Anatolian Shepherd Dog
A dog has the soul of a philosopher. – Plato
An ancient livestock guardian, the Anatolian Shepherd Dog has been found throughout the Anatolian Plateau of Turkey since ancient times. It is believed that dogs of this type existed 6,000 years ago in what is now Turkey. This is a very old breed, tracing its ancestors back to the powerful hunting dogs of Mesopotamia. Originally the Anatolian Shepherd Dog was a guardian of sheep.
In spite of his name, this dog does not so much herd his flock as he patrols around it. He has evolved over the years to withstand the extremes of climate found in Turkey from very hot to very cold. He is used to travelling far distances, remaining on guard in all weathers. He tolerates a sedentary and nomadic or partially nomadic lifestyle.
With acute hearing, exceptional eyesight, and the strength and stamina to run down wolves, horses, and even lions, the Anatolian Shepherd Dog is a superb guardian of his flock.
More recently, the Anatolian Shepherd dog has in been used in conservation in Africa. Dr. Laurie Marker and the Cheetah Conservation Fund in Namibia gave the dogs to farmers to protect their animals from cheetahs.

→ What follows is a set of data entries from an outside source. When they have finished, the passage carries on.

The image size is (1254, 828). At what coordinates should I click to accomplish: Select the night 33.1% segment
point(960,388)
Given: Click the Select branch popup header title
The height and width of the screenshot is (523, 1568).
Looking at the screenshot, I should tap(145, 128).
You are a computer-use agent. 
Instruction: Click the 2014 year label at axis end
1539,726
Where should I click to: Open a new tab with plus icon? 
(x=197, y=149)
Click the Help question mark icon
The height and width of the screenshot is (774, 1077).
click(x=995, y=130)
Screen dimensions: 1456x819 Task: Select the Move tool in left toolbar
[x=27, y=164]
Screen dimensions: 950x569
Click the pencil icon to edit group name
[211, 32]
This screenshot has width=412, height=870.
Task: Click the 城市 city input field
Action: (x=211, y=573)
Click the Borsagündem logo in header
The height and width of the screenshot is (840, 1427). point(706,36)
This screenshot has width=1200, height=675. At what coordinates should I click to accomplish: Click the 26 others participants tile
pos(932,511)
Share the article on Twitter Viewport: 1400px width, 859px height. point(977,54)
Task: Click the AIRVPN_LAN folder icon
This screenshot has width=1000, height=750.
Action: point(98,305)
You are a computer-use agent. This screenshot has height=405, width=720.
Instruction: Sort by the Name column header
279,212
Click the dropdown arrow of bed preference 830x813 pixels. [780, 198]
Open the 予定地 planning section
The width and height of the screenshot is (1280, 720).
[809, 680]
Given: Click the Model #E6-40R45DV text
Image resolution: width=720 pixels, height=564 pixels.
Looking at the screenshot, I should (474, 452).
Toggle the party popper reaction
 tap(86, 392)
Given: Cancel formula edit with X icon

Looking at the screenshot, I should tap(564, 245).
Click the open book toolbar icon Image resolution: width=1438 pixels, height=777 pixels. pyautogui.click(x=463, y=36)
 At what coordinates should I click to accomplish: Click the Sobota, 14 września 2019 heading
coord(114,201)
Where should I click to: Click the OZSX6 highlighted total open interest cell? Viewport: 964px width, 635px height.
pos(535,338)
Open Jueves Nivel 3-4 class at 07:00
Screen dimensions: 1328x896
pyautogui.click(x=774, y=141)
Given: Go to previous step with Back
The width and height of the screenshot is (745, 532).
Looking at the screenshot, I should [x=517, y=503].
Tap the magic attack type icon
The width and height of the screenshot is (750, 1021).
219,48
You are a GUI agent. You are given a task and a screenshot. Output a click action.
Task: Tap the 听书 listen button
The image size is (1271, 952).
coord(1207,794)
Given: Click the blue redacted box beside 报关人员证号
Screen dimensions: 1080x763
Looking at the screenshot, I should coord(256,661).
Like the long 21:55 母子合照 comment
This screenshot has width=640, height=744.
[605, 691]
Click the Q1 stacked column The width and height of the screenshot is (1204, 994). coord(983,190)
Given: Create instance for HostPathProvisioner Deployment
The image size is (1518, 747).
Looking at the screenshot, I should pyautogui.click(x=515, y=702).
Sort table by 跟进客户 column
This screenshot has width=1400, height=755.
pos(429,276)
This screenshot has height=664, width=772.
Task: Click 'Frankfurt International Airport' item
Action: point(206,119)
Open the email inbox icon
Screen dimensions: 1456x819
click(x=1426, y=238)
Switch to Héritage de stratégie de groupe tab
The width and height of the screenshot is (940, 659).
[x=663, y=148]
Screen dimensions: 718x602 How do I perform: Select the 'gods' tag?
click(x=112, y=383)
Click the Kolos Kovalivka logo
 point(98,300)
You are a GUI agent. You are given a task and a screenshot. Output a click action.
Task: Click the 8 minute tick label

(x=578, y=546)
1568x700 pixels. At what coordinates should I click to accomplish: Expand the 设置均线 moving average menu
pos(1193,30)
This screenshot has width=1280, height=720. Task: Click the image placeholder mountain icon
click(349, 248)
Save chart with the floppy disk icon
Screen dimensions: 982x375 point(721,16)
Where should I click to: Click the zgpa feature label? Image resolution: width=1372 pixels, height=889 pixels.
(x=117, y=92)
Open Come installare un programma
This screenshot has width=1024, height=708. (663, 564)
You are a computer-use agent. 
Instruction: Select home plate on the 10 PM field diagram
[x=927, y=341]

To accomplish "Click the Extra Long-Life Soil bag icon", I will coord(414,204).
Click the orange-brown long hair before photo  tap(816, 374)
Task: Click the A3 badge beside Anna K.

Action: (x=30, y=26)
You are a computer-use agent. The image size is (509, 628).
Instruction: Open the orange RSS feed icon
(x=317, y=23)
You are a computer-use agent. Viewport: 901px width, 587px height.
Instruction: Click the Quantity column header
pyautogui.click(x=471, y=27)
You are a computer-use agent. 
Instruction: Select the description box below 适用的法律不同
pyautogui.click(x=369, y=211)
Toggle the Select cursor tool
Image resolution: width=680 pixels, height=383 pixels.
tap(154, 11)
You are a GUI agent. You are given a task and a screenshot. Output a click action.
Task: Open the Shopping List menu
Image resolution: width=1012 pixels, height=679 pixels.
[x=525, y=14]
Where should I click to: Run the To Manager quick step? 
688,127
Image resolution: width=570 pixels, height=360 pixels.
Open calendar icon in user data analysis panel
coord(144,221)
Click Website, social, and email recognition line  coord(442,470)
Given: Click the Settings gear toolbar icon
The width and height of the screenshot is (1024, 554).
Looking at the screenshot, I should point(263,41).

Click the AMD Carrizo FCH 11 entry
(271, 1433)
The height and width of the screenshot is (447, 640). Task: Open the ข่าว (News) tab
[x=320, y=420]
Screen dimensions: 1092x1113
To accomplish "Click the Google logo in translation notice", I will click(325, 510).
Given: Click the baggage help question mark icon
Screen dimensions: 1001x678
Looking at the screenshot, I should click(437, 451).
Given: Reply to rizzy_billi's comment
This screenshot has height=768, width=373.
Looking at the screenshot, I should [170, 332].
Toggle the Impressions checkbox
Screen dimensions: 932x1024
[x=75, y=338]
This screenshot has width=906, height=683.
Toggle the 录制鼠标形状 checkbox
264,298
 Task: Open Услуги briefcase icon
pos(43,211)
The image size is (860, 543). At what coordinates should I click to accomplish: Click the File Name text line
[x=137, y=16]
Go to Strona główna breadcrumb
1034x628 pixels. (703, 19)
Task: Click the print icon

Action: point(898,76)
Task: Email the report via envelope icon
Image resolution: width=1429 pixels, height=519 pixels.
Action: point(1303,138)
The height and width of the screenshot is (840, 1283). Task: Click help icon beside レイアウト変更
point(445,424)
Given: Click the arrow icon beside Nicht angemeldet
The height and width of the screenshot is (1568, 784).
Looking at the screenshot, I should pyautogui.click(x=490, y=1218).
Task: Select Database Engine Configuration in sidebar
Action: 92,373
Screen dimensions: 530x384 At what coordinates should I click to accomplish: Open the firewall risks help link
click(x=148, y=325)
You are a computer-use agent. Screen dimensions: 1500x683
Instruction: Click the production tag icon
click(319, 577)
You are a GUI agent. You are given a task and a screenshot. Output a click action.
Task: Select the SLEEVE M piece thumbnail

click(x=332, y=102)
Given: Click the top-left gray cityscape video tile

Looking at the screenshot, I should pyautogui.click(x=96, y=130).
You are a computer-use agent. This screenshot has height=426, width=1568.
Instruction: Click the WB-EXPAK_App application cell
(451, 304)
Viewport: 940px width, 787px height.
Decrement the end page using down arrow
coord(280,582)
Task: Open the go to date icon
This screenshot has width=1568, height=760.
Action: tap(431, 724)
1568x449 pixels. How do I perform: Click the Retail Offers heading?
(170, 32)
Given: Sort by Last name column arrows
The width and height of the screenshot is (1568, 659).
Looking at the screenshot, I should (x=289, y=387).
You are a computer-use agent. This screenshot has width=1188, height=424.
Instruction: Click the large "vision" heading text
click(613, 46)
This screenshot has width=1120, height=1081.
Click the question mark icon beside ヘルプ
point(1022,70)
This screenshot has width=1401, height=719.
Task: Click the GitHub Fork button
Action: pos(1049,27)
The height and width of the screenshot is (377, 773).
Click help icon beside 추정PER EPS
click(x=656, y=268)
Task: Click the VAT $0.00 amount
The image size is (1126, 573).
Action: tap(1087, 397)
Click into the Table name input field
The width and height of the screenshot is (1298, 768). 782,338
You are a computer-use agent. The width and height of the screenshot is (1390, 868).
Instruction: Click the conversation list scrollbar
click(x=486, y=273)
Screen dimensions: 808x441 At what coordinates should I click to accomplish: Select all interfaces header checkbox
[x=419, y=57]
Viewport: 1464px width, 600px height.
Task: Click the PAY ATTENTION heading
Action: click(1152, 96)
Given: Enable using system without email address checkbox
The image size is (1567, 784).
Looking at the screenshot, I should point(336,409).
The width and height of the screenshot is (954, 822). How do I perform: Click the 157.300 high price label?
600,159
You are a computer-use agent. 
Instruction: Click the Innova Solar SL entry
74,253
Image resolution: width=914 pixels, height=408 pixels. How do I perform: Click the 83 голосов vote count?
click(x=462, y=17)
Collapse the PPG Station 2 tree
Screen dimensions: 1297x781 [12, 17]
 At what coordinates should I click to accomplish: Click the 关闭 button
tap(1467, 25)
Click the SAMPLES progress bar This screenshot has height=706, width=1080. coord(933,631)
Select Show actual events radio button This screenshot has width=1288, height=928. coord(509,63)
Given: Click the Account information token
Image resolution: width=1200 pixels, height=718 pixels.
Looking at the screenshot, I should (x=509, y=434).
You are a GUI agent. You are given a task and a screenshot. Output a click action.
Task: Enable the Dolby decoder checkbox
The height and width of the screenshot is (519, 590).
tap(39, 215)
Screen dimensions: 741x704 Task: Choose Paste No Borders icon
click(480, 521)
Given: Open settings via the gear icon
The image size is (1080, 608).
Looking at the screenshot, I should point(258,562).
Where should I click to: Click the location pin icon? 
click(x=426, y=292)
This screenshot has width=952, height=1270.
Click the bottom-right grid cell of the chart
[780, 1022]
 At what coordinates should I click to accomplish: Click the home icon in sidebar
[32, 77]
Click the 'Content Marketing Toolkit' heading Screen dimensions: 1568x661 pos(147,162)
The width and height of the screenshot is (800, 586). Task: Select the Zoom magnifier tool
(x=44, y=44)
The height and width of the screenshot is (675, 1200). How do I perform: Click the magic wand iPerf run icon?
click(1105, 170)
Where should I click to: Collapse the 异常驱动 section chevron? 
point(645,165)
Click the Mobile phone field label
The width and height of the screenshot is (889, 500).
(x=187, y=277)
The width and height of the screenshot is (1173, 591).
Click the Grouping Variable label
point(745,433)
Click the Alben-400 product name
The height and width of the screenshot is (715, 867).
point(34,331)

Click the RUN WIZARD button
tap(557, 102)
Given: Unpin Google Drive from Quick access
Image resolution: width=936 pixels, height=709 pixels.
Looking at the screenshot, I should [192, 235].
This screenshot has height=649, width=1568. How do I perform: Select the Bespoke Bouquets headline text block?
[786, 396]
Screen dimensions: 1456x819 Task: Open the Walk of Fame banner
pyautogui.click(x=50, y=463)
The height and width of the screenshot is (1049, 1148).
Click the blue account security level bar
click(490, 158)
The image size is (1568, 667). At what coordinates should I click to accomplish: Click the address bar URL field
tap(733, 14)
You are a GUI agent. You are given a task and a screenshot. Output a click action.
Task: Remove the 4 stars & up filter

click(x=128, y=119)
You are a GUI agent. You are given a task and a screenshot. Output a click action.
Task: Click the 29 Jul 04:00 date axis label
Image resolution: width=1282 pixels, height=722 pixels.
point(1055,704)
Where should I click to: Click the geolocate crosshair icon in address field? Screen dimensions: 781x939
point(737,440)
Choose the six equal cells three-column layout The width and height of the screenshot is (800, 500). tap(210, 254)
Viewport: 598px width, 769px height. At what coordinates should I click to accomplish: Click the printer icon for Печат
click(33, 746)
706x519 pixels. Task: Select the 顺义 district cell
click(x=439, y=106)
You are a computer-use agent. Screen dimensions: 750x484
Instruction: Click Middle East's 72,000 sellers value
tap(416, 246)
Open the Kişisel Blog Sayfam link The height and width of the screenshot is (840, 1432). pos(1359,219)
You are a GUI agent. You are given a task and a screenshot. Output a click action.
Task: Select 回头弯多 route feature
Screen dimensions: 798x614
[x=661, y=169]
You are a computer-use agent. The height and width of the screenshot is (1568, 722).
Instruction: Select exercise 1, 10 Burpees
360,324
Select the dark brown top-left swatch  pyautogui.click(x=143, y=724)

Photos displayed courtesy of Lisa Wright, Landing Trail Farms, Alberta
A large, powerful dog, the Anatolian can stand up to 32 inches (81 cm) at the shoulder and weigh 145 pounds (65 kg). His weatherproof coat may be any length from short and smooth to long and rough. It comes in white and black, fawn, brindle, or tri-colour. Used to travelling great distances with his charges, the adult Anatolian Shepherd is hardy, brave, and can exist on very little food.
The Anatolian Shepherd is always alert and watchful. Anything out of the ordinary, no matter how trivial, is viewed with suspicion and investigated.
Bold, confident, and intelligent, the Anatolian Shepherd learns easily and has a good memory. He is used to assessing a situation and exercising independent judgment and action with little or no human direction. So commands may be easily mastered, but your Anatolian might use that judgment to choose not to obey!
Fiercely loyal and possessive of his family and territory, the Anatolian Shepherd does not make friends with strangers easily. It has been said that he prefers a formal introduction as he does not like to be touched by strangers. Early socialization is necessary to ensure he becomes an appropriate, well-mannered companion.
Bred to travel with their herd and also to go off seeking out potential predators before they strike the herd, these dogs will roam. He needs a fenced area with space to run. Firm, consistent training is key to dealing with his roaming and independence.
The Anatolian Shepherd is not aggressive and in fact exhibits a low prey drive. His guarding behaviour is one of control rather than attack which would always be a very last resort. An Anatolian will bark a warning and then step in the path of a stranger keeping him rooted to the spot. Anatolians can live indoors happily but also live outside equally well.